Saved data entries:
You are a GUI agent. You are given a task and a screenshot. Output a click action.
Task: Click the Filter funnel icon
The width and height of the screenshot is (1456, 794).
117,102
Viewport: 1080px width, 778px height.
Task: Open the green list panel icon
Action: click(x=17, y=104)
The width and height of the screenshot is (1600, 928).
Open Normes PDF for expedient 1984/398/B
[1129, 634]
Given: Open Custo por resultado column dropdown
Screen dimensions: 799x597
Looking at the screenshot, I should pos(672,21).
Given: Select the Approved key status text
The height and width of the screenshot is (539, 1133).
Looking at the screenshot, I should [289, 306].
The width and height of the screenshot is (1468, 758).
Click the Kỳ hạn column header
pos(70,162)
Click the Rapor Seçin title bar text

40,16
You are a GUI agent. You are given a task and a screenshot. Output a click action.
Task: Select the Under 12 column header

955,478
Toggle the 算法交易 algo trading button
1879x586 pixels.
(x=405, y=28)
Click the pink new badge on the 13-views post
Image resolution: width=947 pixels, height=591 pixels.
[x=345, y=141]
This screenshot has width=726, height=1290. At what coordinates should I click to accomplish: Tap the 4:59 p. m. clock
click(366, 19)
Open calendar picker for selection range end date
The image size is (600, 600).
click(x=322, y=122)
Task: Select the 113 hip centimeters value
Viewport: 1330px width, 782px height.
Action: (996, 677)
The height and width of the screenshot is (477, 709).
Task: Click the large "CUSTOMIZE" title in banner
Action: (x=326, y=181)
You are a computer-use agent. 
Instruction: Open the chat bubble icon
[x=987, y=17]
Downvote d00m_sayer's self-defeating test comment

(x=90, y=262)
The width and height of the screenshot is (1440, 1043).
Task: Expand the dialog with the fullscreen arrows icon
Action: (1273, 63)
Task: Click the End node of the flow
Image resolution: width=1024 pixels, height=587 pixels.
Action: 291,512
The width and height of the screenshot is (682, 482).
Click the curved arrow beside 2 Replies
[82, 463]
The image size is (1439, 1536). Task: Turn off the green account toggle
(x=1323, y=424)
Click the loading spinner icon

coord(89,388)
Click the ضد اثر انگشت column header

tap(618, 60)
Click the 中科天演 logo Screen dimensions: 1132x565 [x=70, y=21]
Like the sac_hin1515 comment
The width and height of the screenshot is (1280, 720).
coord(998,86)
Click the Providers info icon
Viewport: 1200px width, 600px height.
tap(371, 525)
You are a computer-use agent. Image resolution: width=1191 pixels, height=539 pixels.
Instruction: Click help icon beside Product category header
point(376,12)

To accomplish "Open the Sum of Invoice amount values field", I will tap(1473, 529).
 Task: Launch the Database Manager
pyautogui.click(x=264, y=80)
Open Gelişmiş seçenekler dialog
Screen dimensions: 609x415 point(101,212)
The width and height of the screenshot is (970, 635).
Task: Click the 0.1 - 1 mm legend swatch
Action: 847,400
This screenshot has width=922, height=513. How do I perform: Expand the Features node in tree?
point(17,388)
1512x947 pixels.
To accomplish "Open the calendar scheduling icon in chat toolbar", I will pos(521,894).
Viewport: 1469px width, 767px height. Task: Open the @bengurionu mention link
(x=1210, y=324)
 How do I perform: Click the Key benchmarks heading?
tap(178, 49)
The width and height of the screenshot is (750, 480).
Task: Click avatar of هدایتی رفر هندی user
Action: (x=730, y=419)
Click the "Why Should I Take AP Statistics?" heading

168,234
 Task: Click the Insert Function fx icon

Problem requirements: Every entry above, from first to last, should be repeated exactly.

Solved exercise:
You are a GUI agent. You are given a task and a screenshot. Output a click action.
Task: Click the Filter funnel icon
The width and height of the screenshot is (1456, 794).
117,102
Viewport: 1080px width, 778px height.
Task: Open the green list panel icon
Action: click(x=17, y=104)
The width and height of the screenshot is (1600, 928).
Open Normes PDF for expedient 1984/398/B
[1129, 634]
Given: Open Custo por resultado column dropdown
Screen dimensions: 799x597
Looking at the screenshot, I should pos(672,21).
Given: Select the Approved key status text
The height and width of the screenshot is (539, 1133).
Looking at the screenshot, I should [289, 306].
The width and height of the screenshot is (1468, 758).
Click the Kỳ hạn column header
pos(70,162)
Click the Rapor Seçin title bar text

40,16
You are a GUI agent. You are given a task and a screenshot. Output a click action.
Task: Select the Under 12 column header

955,478
Toggle the 算法交易 algo trading button
1879x586 pixels.
(x=405, y=28)
Click the pink new badge on the 13-views post
Image resolution: width=947 pixels, height=591 pixels.
[x=345, y=141]
This screenshot has width=726, height=1290. At what coordinates should I click to accomplish: Tap the 4:59 p. m. clock
click(366, 19)
Open calendar picker for selection range end date
The image size is (600, 600).
click(x=322, y=122)
Task: Select the 113 hip centimeters value
Viewport: 1330px width, 782px height.
Action: (996, 677)
The height and width of the screenshot is (477, 709).
Task: Click the large "CUSTOMIZE" title in banner
Action: (x=326, y=181)
You are a computer-use agent. 
Instruction: Open the chat bubble icon
[x=987, y=17]
Downvote d00m_sayer's self-defeating test comment

(x=90, y=262)
The width and height of the screenshot is (1440, 1043).
Task: Expand the dialog with the fullscreen arrows icon
Action: (1273, 63)
Task: Click the End node of the flow
Image resolution: width=1024 pixels, height=587 pixels.
Action: 291,512
The width and height of the screenshot is (682, 482).
Click the curved arrow beside 2 Replies
[82, 463]
The image size is (1439, 1536). Task: Turn off the green account toggle
(x=1323, y=424)
Click the loading spinner icon

coord(89,388)
Click the ضد اثر انگشت column header

tap(618, 60)
Click the 中科天演 logo Screen dimensions: 1132x565 [x=70, y=21]
Like the sac_hin1515 comment
The width and height of the screenshot is (1280, 720).
coord(998,86)
Click the Providers info icon
Viewport: 1200px width, 600px height.
tap(371, 525)
You are a computer-use agent. Image resolution: width=1191 pixels, height=539 pixels.
Instruction: Click help icon beside Product category header
point(376,12)

To accomplish "Open the Sum of Invoice amount values field", I will tap(1473, 529).
 Task: Launch the Database Manager
pyautogui.click(x=264, y=80)
Open Gelişmiş seçenekler dialog
Screen dimensions: 609x415 point(101,212)
The width and height of the screenshot is (970, 635).
Task: Click the 0.1 - 1 mm legend swatch
Action: 847,400
This screenshot has width=922, height=513. How do I perform: Expand the Features node in tree?
point(17,388)
1512x947 pixels.
To accomplish "Open the calendar scheduling icon in chat toolbar", I will pos(521,894).
Viewport: 1469px width, 767px height. Task: Open the @bengurionu mention link
(x=1210, y=324)
 How do I perform: Click the Key benchmarks heading?
tap(178, 49)
The width and height of the screenshot is (750, 480).
Task: Click avatar of هدایتی رفر هندی user
Action: (x=730, y=419)
Click the "Why Should I Take AP Statistics?" heading

168,234
 Task: Click the Insert Function fx icon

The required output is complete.